When benzathine or procaine penicillin are unavailable or inappropriate, a 14-day course of 100 mg twice daily oral doxycycline is the preferred alternative, because it is administered orally and is less expensive than ceftriaxone, according to the recommendations.
For pregnant women with late syphilis in which penicillin cannot be used due to a drug allergy, WHO officials note that oral erythromycin 4 times daily for 30 days should be used for treatment, but with caution.
Benzathine penicillin has been the preferred treatment in the United States for decades, but supply has been limited because of manufacturing issues at Pfizer.2 The 69th World Health Assembly in May 2016 recognized benzathine as an essential medicine that has been in short supply for several years.3
Although the drug is in not readily available, Arlene Seña, MD, MPH, associate professor of medicine in the division of infectious diseases at University of North Carolina Medical School and medical director for the Durham County Health Department, said she doesn’t think the new recommendations will have much immediate impact in the day-to-day treatment of syphilis.
“We know that [benzathine penicillin] is the optimal treatment for syphilis” she told Infectious Disease Advisor. “Clinical recommendations have traditionally been focused on the optimal and ideal treatment regimen.”
The WHO makes 2 recommendations related to congenital syphilis in infants. In infants with confirmed infection or those who are clinically normal but whose mothers had untreated syphilis, syphilis treated with non-penicillin regimens, or inadequately treated syphilis including treatment within 30 days of delivery, the WHO recommends aqueous benzyl penicillin or procaine penicillin.
The WHO also recommends close monitoring of infants who are clinically normal and whose mothers had syphilis that was adequately treated with no signs of reinfection.
These new guidelines are of particular importance now. The Centers for Disease Control and Prevention issued a report last year saying that rates of syphilis, along with chlamydia and gonorrhea, had risen in the United States for the first time since 2006.4
“We see an ongoing epidemic of a disease we could eradicate,” said Kathleen Squires, MD. Dr Squires is the director of the division of Infectious Diseases at Thomas Jefferson University in Philadelphia. “We can treat this disease effectively but we have to remain vigilant in terms of looking for syphilis. In many cases, it’s asymptomatic, so a person who has any sexually transmitted disease should be tested for all [sexually transmitted infections], including syphilis.”

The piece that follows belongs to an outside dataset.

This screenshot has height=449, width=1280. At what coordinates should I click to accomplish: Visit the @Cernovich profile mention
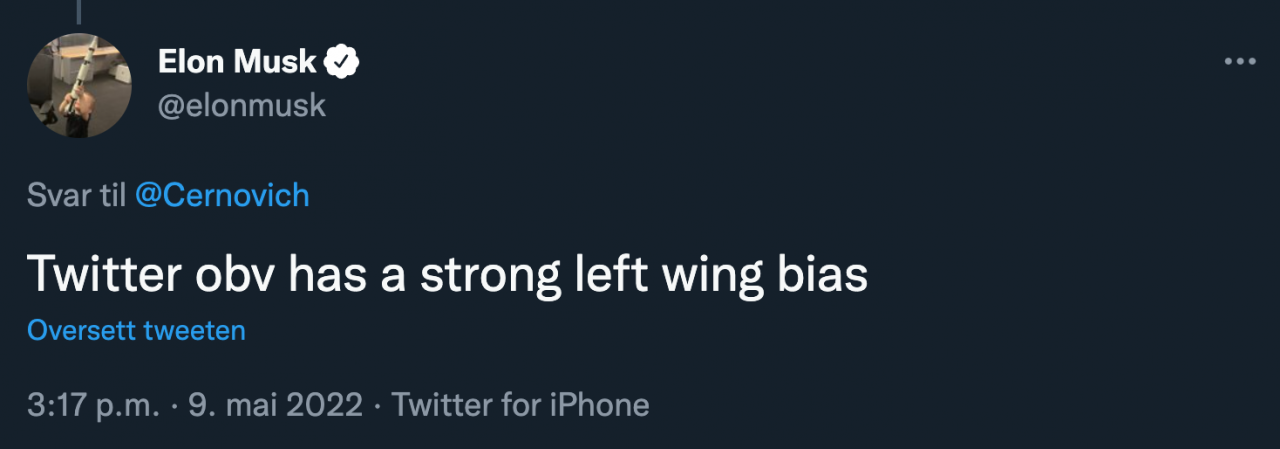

So far, there has been no evidence of penicillin resistance in Treponema pallidum, the bacterium that causes syphilis. However, researchers did note azithromycin resistance in 77.3% of the T pallidum specimens tested in San Francisco in 2006. In a paper published earlier this year, Charles T. Ambrose, MD, a professor in the department of Microbiology, Immunology, and Molecular Genetics at the University of Kentucky, called the discovery of penicillin-resistant syphilis “inevitable.”5 Dr Seña doesn’t believe the situation is that dire because researchers aren’t seeing large numbers of patients failing treatment.
“One thing to recognize about syphilis is that the pathogen, Treponema pallidum, is very sensitive to penicillin in this form,” she said “We, at this point, have no current concerns about resistance.”

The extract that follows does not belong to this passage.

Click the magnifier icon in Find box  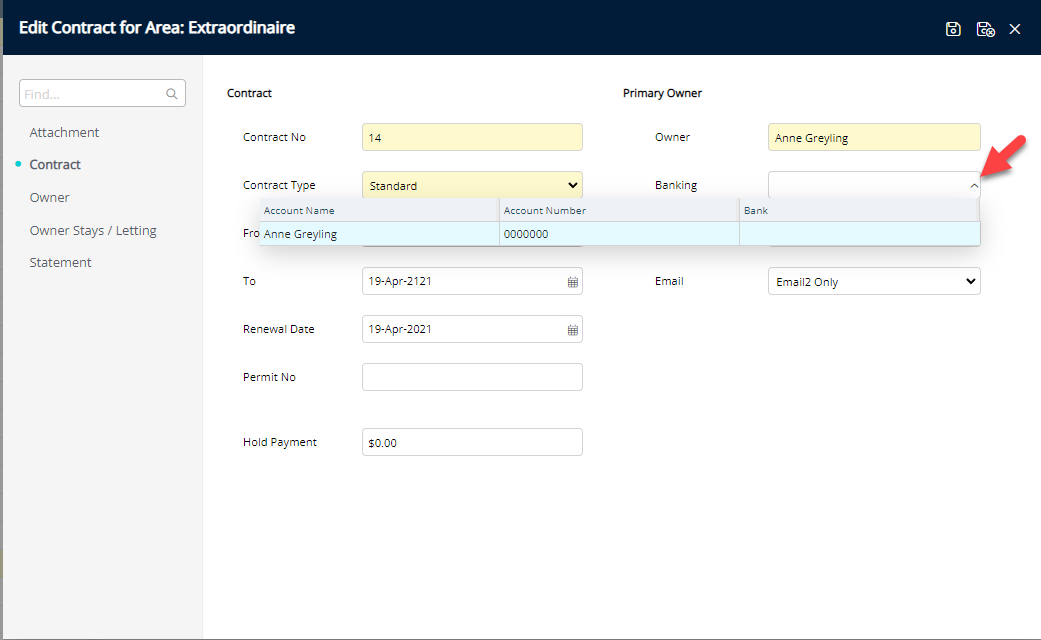coord(172,94)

Drs Squires and Seña agreed that it is possible that the general public has lost site of the dangers associated with syphilis. Dr Squires noted that safer sex practices, especially regular and correct use of condoms, would go a long way to eliminating the threat of STIs.
“People just need to remember that sexual activity, which is something that most humans participate in, does convey a risk of transmission for certain types of infections,” she said. “For people who are sexually active, they need to act responsibly for the sake of their own health and their partners.”
References
- WHO guidelines for the treatment of treponema pallidum (syphilis). Geneva, Switzerland: World Health Organization. August 30, 2016.

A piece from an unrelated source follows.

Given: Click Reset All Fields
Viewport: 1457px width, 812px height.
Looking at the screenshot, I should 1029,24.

- Current drug shortage bulletin [press release]. Bethesda, MD. American Society of Health-System Pharmacists. September 27, 2016.
- 69th World Health Assembly closes [press release]. Geneva, Switzerland. World Health Organization. May 28, 2016.
- Reported Cases of Sexually Transmitted Diseases on the Rise, Some at Alarming Rate [press release]. Atlanta, GA. National Center for HIV/AIDS, Viral Hepatitis, STD, and TB Prevention. November 17, 2015.
- Ambrose CT. Vaccines and the looming threat of syphilis. Glob Vaccines Immunol. 2016; 1: 8-13.